Gaborone and Lusaka are the unlikely settings for a battle between one of the world's most famous investment bankers and his former firm over the future of African banking.
American banker Bob Diamond last week unveiled plans to raise $400 million to double the war chest of his African venture Atlas Mara and set him up to buy more banks.
This was just five days after Barclays, the British bank where Diamond was chief executive before he was ousted in 2012, announced the dismantling of the investment bank he built up and pinpointed Africa as one of its two main growth engines.
The prize both are chasing is sub-Saharan Africa's mostly unbanked 1 billion population and the companies there looking for capital to grow.
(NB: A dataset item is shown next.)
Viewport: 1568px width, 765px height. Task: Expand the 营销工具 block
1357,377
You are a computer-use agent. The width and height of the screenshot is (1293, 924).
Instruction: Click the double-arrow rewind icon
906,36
Economies are growing on average at 5-7 percent a year, the fastest expansion in a generation, offering lucrative returns for lenders who get it right.
“It's ripe for entry,” said Keith Jefferis, a former deputy governor at Botswana's central bank and now managing director at Econsult, a consultancy in Botswana's capital Gaborone.
“If you operate efficiently and pick up market share then potentially it's a very profitable strategy, but there is a lot of fragmentation. Each country has different systems so it's very management intensive, but openings are there.”
Diamond has already bought a platform in Botswana, Mozambique, Tanzania, Zambia, Zimbabwe and Rwanda.
Barclays wants to be a top three bank in South Africa, Kenya, Ghana, Botswana and Zambia and also operates in seven other countries.
New technology, in particular a mobile banking boom, should help banks spread further and reach more customers at far lower cost than in the past.